Уиллард покачал головой.
– Только свою тощую тушку.
– Я хотел пойти, но меня не взяли.
– Повезло, – сказал Уиллард. В день, когда они нашли морпеха, сражения на острове почти закончились и сержант послал их искать чистую воду. Пару часов спустя после того, как они закопали освежеванное тело Миллера Джонса, из скал к ним вышли четверо оголодавших японцев со свежей кровью на мачете, подняли руки и сдались. Когда Уиллард и два его сослуживца повели их обратно к кресту, солдаты упали на колени и принялись то ли извиняться, то ли молить о пощаде – этого он не понял. «Пытались сбежать, – соврал потом Уиллард сержанту в лагере. – У нас не было выбора». Когда они казнили япошек, один из солдат, луизианский парнишка с лапкой водяной крысы на шее – от шальных пуль узкоглазых, – отрезал им уши опасной бритвой. У него уже была целая сигарная коробка сушеных ушей. Планировал продавать трофеи по пять баксов за штуку, когда они вернутся к цивилизации.
– У меня язва, – сказал водитель.
– Ты ничего не пропустил.
– Ну не знаю, – возразил водитель. – От медали бы не отказался. А то и от парочки. Уж на две я бы этих фрицев настрелял. Так-то я рукастый.
Глядя в затылок водителя, Уиллард вспоминал разговор с угрюмым молодым священником на борту корабля – после исповеди в том, что он застрелил морпеха, чтобы избавить от мучений. Священнику уже стояли поперек горла смерть, на которую он насмотрелся, и молитвы, которые он читал над рядами мертвых солдат и кучами из частей тел. Он сказал Уилларду: если хотя бы пол его истории – правда, то единственное, на что годится этот оскверненный и падший мир, – подготовить нас к следующему.
– А ты знал, – сказал Уиллард водителю, – что римляне потрошили ослов, заживо зашивали им в брюхо христиан и оставляли гнить на солнце? – У священника было полно таких историй.
– А это тут при чем?
– Просто подумай.

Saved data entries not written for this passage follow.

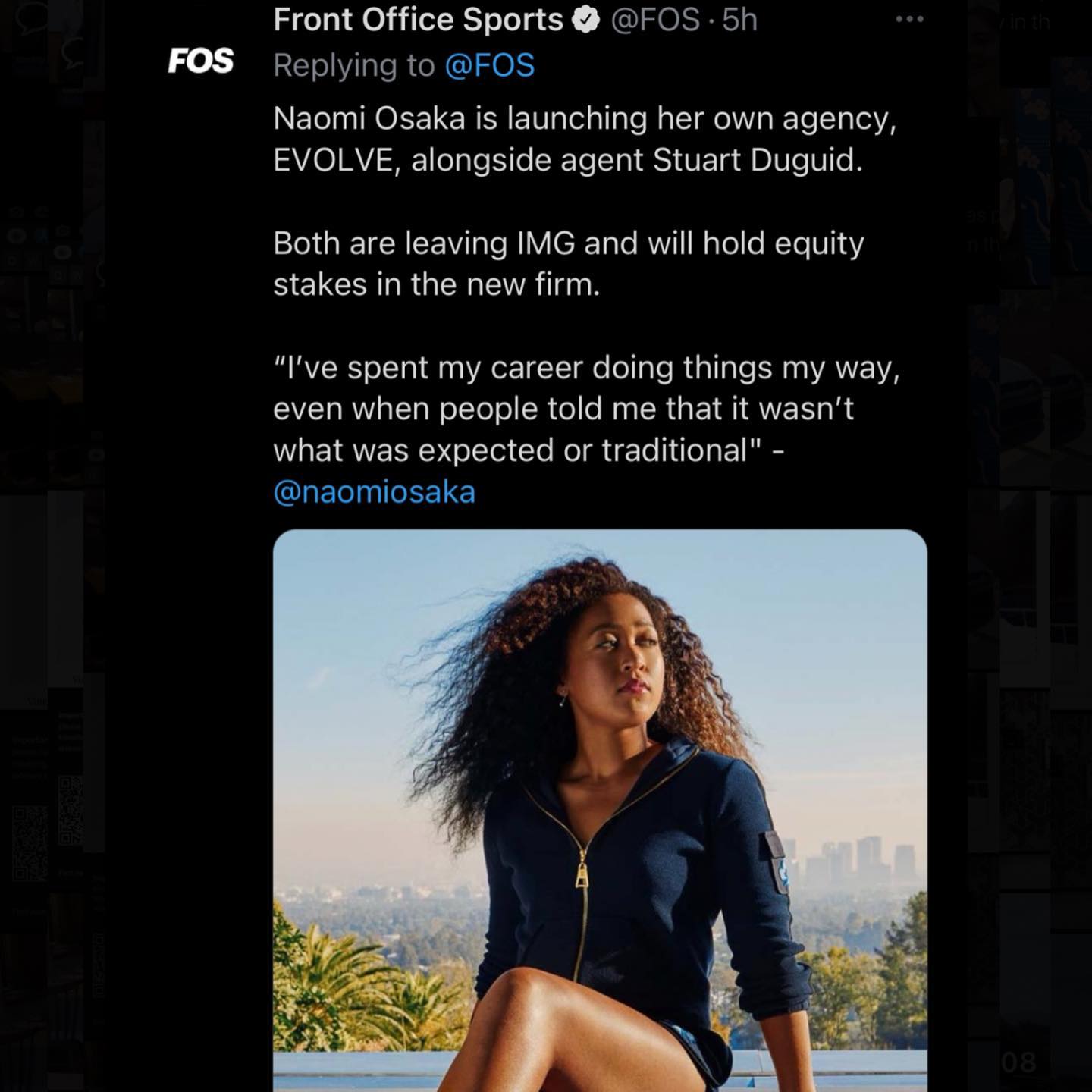Open the three-dot more options menu

coord(909,20)
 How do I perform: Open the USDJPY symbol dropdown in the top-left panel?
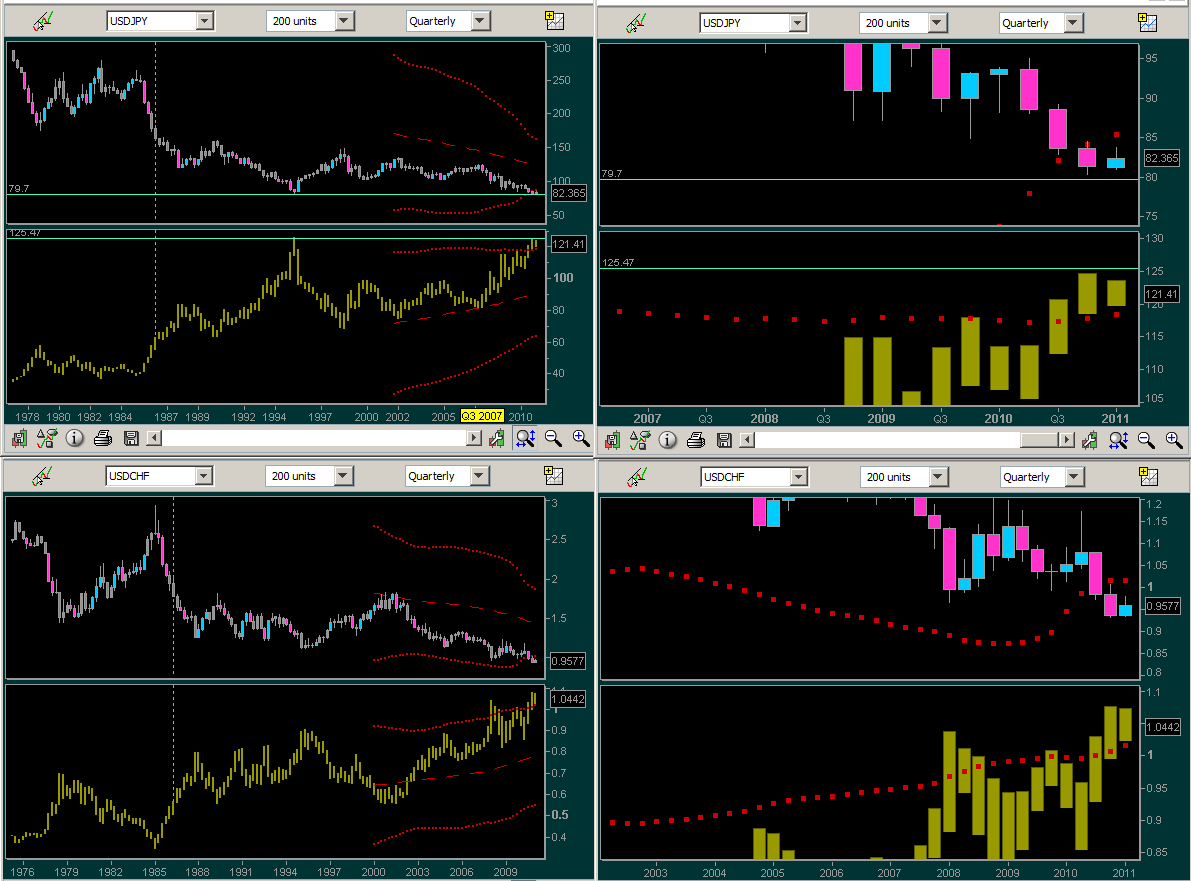204,21
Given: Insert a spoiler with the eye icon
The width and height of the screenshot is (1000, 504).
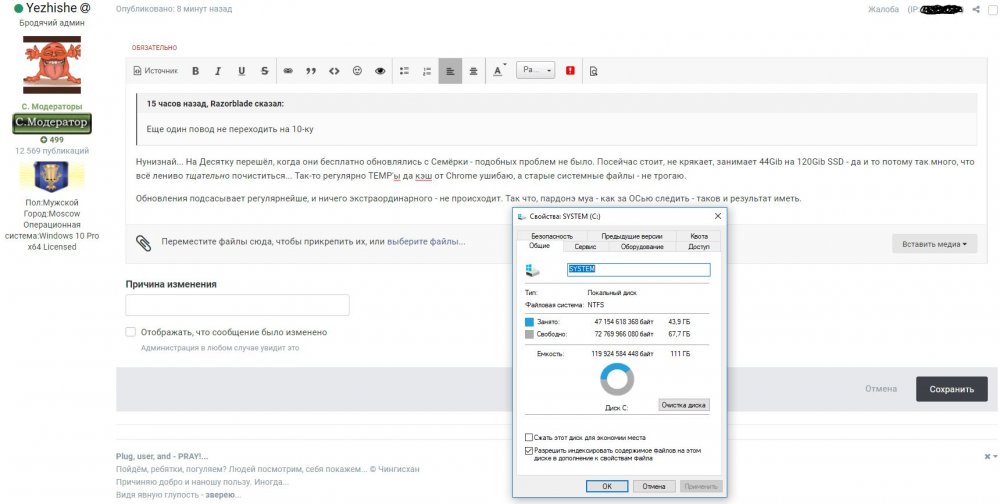Looking at the screenshot, I should click(380, 71).
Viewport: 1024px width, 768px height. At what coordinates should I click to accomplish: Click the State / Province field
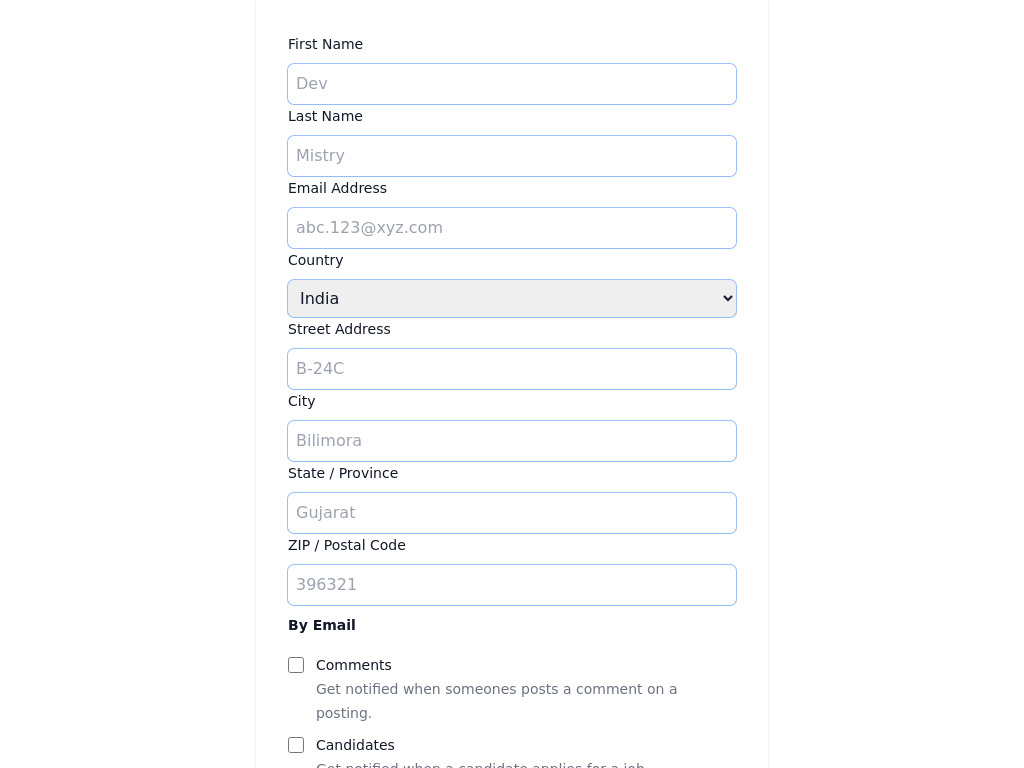click(511, 513)
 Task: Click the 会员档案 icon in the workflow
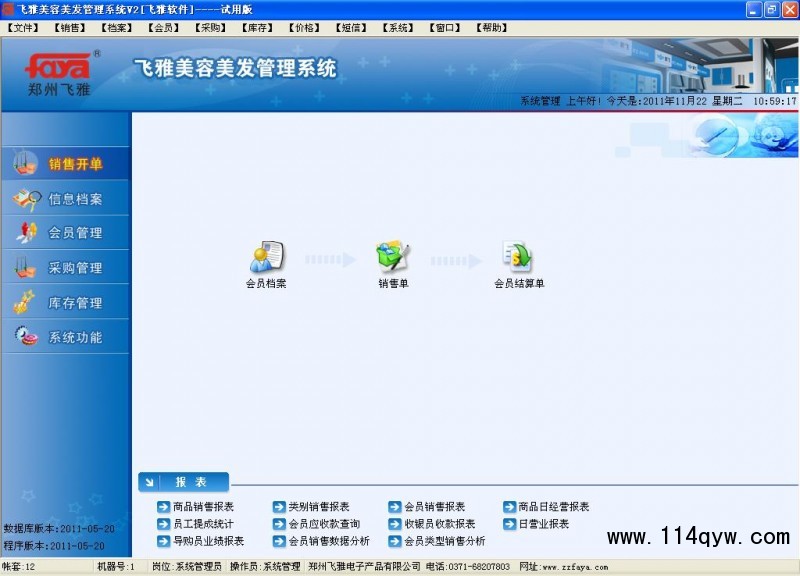[266, 258]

Тобой начиняют осла, как индейку на сковороде, и только башка торчит из задницы; а потом тебя жрут личинки, пока Царство Божье не взвидишь.
Водитель нахмурился, покрепче взялся за баранку.

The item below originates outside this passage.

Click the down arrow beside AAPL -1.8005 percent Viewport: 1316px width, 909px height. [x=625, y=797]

– Что-то не пойму, куда ты клонишь, дружище. Я-то про то, чтоб вернуться домой с большой медалью на груди. Эти твои римляне что, медали выдавали перед тем, как в осла запихнуть? Ты про это?

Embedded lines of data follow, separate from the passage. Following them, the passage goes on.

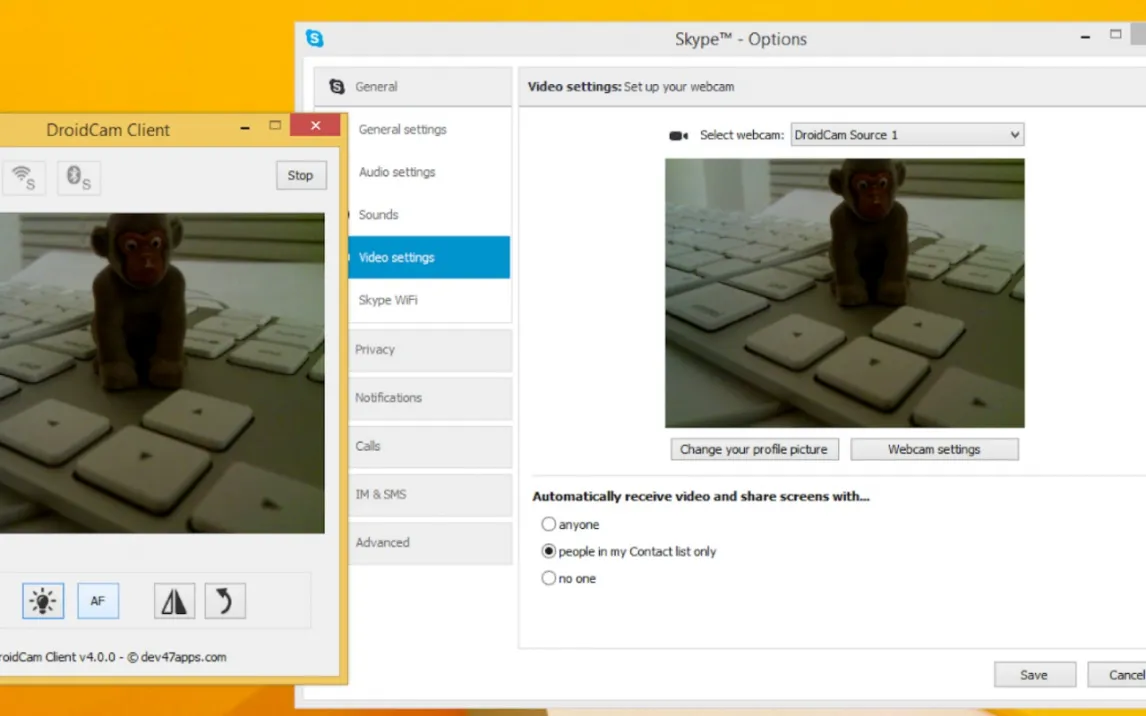This screenshot has width=1146, height=716.
Task: Click the Skype webcam preview image
Action: click(x=844, y=293)
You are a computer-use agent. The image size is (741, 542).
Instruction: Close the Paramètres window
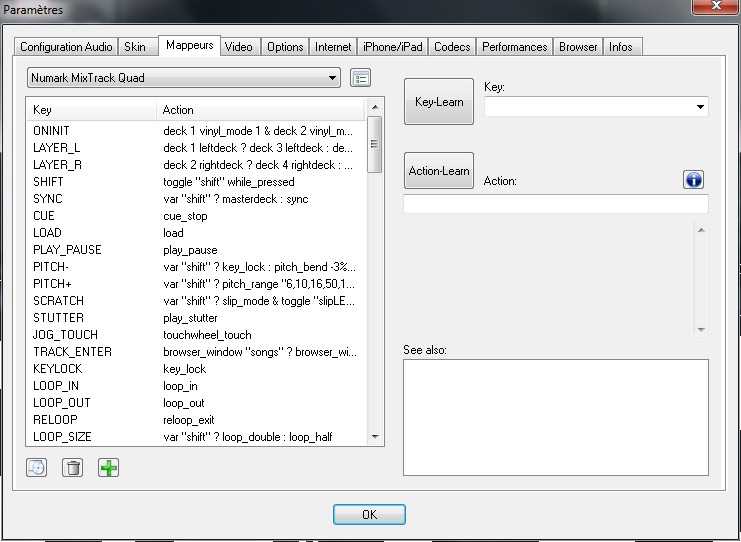713,9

Уиллард не понял, что имел в виду водитель. Если верить священнику, только Богу ведомы пути людские. Он облизал сухие губы, подумал о виски в вещмешке.
– Я говорю, что, как ни крути, в конце концов страдают все, – сказал Уиллард.
– Ну, – заметил водитель, – а до этого неплохо бы медаль. Черт, у меня дома жена, которая с ума сходит всякий раз, как медали видит. А ты говоришь – страдания. У меня в рейсе каждый раз душа не на месте, что она удерет с каким-нибудь «пурпурным сердцем».
Уиллард придвинулся, и водитель почувствовал горячее дыхание на толстой шее, запах паров виски и дешевого обеда.
– Думаешь, Миллеру Джонсу было не насрать, если его старушка трахается напропалую? – сказал Уиллард. – Да он бы, приятель, махнулся с тобой местами, не глядя.
– Какой еще, на фиг, Миллер Джонс?
Уиллард выглянул в окно на туманную вершину горы Гринбрайер, которая появилась в отдалении. Руки дрожали, а лоб блестел от пота.
– Да так, один бедолага, сражался на войне, куда тебя не пустили, вот и все.
Уиллард уже был готов сорваться и открыть первую пинту, когда перед остановкой «Грейхаунда» в Льюисберге, на углу улиц Вашингтон и Корт, притормозил на дребезжащем «форде» его дядя Ирскелл. Уиллард просидел почти три часа на скамейке с холодным кофе в бумажном стаканчике, глядя, как мимо аптеки «Пионер» ходят люди. Было стыдно за то, как он разговаривал с водителем, жалко, что он вот так помянул всуе имя морпеха; и он дал себе зарок, что – хотя никогда его не забудет – больше никому не скажет о комендоре-сержанте Миллере Джонсе. Как только они тронулись, залез в вещмешок и протянул Ирскеллу одну пинту и немецкий «Люгер». На пистолет он променял японский церемониальный меч, на базе в Мэриленде сразу перед увольнением.